Banhada
pelas águas escuras do oceano Atlântico, Boston tem na sua região portuária uma
confluência perfeita de cores quando o céu está invernal – ou seja, cinzento. O
tom de algodão levemente chamuscado do céu encontra-se no horizonte com o mar
escuro, berço de dezenas de veleiros branquinhos que desfilam calmamente por águas
tranquilas. Ali, o conjunto de prédios - sempre um belo “skyline” à beira-mar -
confere contornos modernos a uma cidade antiga, fundada pelos ingleses em
meados do século 17.
Por mais que
a paisagem convide à introspecção, a presença humana na área ao redor, próximaao agitadíssimo Quincy Market, impede a chegada de resquícios de tristeza. Aos
poucos, você começa a ver naquele mar escuro encontrando com aquele céu
cinzento toques impressionistas capazes de transformar qualquer possibilidade
de melancolia em paz. Olhando com atenção, é possível enxergar até suaves
matizes de azul no céu.
A alegria
humana com a paz transmitida pela natureza dão a essa área de Boston uma
vibração diferente, típica de cidades que têm algo a dizer e a mostrar.
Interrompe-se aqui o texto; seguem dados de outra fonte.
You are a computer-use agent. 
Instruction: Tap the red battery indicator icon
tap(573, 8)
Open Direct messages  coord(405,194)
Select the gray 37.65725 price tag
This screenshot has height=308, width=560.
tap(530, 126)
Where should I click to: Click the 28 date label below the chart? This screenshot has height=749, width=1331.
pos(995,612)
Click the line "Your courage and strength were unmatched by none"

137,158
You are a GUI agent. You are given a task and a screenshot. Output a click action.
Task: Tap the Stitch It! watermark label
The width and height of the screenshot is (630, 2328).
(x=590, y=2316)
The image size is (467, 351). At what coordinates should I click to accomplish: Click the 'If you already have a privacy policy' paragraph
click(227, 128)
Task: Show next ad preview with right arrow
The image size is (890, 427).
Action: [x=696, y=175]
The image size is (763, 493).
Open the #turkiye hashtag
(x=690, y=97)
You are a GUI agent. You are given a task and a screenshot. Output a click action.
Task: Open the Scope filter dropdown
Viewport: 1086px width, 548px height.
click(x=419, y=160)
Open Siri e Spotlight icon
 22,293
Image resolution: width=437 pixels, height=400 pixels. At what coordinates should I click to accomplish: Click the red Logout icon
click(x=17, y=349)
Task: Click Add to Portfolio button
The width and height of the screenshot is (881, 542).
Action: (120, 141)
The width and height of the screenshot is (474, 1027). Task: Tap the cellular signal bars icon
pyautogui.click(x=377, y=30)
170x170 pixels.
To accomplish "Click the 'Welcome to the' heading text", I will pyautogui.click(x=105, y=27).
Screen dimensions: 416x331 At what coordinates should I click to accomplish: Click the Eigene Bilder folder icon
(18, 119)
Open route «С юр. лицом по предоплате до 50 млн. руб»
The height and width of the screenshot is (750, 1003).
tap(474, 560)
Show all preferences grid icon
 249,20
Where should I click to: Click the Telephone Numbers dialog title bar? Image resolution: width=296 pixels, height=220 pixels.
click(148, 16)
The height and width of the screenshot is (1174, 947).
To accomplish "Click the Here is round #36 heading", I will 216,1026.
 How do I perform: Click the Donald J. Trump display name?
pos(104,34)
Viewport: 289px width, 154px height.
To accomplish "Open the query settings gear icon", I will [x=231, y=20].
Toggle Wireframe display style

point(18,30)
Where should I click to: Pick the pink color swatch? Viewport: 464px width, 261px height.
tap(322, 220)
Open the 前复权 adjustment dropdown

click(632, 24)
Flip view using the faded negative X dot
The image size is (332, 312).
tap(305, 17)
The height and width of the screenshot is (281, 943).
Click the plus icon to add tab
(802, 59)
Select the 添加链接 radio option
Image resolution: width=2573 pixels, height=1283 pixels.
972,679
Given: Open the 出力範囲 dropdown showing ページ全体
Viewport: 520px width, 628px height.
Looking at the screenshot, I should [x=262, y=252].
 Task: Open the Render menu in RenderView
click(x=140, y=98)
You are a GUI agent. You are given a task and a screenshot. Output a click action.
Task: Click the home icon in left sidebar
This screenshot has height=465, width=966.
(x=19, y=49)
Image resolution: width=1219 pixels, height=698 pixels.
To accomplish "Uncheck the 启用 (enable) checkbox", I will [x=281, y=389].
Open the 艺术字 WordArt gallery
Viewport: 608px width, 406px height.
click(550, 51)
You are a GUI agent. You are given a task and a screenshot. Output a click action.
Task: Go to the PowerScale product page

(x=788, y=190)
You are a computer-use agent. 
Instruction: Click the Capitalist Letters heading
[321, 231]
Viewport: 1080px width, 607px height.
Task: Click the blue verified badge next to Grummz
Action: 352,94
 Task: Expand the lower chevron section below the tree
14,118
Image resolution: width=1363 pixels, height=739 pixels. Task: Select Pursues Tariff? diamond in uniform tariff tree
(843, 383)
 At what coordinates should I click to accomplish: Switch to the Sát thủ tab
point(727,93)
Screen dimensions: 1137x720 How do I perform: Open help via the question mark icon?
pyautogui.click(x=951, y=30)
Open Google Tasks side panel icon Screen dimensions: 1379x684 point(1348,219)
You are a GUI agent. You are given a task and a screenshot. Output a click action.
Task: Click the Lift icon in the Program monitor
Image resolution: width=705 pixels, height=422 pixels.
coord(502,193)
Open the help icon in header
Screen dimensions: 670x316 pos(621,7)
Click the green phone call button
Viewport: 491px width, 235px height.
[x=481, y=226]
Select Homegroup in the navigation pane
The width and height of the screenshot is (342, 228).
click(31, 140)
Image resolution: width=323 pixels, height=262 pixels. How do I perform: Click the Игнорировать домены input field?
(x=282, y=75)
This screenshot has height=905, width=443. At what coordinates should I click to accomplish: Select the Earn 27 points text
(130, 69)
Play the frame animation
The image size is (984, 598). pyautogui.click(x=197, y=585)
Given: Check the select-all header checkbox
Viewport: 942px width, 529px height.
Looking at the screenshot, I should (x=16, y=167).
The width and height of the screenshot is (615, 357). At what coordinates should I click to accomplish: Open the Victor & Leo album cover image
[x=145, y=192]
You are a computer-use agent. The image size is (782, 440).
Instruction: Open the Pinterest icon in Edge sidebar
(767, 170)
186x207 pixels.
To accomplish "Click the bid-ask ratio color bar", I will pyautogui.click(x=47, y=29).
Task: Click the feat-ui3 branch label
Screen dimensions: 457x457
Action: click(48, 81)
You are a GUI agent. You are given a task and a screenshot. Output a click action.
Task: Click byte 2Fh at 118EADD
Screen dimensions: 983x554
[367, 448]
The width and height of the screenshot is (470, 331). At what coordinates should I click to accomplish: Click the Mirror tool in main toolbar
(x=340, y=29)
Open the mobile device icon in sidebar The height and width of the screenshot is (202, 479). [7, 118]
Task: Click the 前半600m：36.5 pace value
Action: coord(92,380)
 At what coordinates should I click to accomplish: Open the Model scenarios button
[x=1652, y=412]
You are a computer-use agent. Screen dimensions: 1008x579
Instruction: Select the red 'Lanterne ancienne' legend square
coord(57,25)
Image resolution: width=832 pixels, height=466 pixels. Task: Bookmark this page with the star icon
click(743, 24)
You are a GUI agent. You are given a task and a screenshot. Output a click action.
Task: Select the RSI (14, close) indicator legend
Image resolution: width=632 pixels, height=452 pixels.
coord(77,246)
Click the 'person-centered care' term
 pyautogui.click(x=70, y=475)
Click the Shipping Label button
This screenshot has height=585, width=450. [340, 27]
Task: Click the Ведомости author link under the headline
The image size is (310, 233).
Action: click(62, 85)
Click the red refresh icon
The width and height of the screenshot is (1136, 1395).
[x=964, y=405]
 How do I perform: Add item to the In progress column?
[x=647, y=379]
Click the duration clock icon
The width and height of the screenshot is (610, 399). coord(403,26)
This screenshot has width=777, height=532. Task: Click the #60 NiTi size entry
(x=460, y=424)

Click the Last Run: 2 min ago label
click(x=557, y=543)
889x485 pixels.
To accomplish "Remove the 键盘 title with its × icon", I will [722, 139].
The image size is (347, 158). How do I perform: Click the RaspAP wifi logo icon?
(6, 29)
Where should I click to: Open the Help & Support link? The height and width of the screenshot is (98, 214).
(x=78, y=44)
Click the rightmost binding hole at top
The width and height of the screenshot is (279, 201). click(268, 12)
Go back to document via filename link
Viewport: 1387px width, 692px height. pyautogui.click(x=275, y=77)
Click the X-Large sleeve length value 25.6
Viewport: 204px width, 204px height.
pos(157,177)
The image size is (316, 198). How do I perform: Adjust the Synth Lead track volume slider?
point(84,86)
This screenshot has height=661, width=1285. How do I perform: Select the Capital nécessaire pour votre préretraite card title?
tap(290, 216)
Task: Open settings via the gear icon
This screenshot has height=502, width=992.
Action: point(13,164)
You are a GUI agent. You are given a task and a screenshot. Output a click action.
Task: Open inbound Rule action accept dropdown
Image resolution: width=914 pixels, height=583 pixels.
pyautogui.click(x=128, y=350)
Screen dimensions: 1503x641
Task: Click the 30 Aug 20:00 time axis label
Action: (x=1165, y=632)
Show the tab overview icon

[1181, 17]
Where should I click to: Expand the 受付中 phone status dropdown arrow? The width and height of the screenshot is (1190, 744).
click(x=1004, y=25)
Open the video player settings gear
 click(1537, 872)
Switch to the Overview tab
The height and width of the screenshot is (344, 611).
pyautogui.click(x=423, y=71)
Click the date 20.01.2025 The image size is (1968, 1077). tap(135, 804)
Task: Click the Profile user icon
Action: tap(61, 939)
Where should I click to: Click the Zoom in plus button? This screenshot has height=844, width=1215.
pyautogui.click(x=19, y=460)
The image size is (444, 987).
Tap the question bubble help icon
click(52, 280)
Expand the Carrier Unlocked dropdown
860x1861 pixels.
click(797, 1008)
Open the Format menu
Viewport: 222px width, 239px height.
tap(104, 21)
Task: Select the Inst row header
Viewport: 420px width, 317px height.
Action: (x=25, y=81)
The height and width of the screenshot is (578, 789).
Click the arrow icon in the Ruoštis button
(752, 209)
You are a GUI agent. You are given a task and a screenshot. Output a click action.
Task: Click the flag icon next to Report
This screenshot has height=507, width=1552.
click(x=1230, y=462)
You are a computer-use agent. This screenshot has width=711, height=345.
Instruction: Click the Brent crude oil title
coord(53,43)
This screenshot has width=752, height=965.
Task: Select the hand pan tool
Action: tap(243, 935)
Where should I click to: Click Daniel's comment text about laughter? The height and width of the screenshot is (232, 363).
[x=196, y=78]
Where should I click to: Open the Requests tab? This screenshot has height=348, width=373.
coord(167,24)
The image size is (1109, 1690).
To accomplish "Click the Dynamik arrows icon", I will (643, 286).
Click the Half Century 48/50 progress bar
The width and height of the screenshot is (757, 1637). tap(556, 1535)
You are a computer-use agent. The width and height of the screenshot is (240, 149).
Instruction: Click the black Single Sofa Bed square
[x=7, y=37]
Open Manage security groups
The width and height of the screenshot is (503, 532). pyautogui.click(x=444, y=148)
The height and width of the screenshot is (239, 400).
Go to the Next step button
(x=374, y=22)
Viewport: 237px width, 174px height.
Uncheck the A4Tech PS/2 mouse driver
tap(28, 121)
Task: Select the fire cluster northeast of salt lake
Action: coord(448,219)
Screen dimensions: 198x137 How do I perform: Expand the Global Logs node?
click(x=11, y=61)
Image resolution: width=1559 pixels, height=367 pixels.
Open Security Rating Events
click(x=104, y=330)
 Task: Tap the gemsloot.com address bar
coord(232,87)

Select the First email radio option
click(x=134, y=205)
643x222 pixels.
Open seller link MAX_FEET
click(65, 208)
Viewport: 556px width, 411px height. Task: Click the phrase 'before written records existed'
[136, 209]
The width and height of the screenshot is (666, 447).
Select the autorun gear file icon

E a
capital de Massachussetts tem muito a revelar. Olhe novamente para o céu, azul
brilhante. Repare como ele combina com o verde das árvores e o vermelho
característico dos prédios de tijolos que emolduram a cidade, tais quais os
tijolinhos daquele brinquedo de infância. Junte muitos deles e verá Boston.
Do alto, a
mistura de cores torna-se ainda mais marcante na medida em que cada uma (o
vermelho dos tijolos, o verde das árvores, o azul do céu) vira uma massa
uniforme. Mais uma vez, não é difícil enxergar nisso tudo tons impressionistas.
No trecho em
que a urbanidade é cortada transversalmente pelo rio, sente-se facilmente a
manifestação da natureza – que, acrescentada pelos pequenos barcos e veleiros,
ou seja, pela presença do homem, dá à noção de vida um novo sentido.
E Boston é
assim: em cada fachada robusta, dura, escura, pedra sobre pedra, você verá um
toque da natureza, seja no brilho do sol reluzente refletindo no vidro do
prédio ou no jardim florido. Em cada canto silencioso, frio, solitário, você
ouvirá um som, ruído de vozes ou do espírito que insiste em se manifestar.
E se as cores
vistas até então não tiverem sido suficientes, é chegada a hora de conhecer o
Public Garden. Encravado no coração da cidade, ele é um alento aos olhos e à
alma. Na primavera-verão, transborda alegria com os muitos canteiros de tulipas
de todas as cores – lilás, amarela, vermelha, laranja, mescladas... Simplesmente
tulipas. Colorindo o gramado esverdeado, levando às árvores gigantes que
circundam o parque e margeiam o lago, onde famílias se divertem alegremente nos
passeios de pedalinho; patos e gansos nadam de um lado a outro; crianças
brincam ao som do velho professor e seu instrumento colorido e maluco e
ruidoso; casais trocam paixões deitados no chão, mães fazem piqueniques com os
filhos e todos correm atrás dos esquilos, que correm atrás das migalhas
deixadas pelas pessoas e dos frutos que caem das árvores. Tudo isto num único
quadrilátero entre a Boylston, a Arlington, a Beacon e a Charles Street.
E assim o
sol se põe no ponto mais vibrante de Boston, onde definitivamente a natureza
encontra o homem e o convida para um banquete, uma festa, um momento de
descanso que seja. Ali, crianças, jovens e adultos de todos os gêneros, cores e
amores saboreiam – enquanto observam a paisagem ao redor, observados pelos
prédios antigos e modernos – a delícia que é a vida. E se deleitam vendo o
tempo passar, ou parar. Porque Boston é capaz disto: transformar melancolia em
paz; tristeza em alegria; opacidade em cores.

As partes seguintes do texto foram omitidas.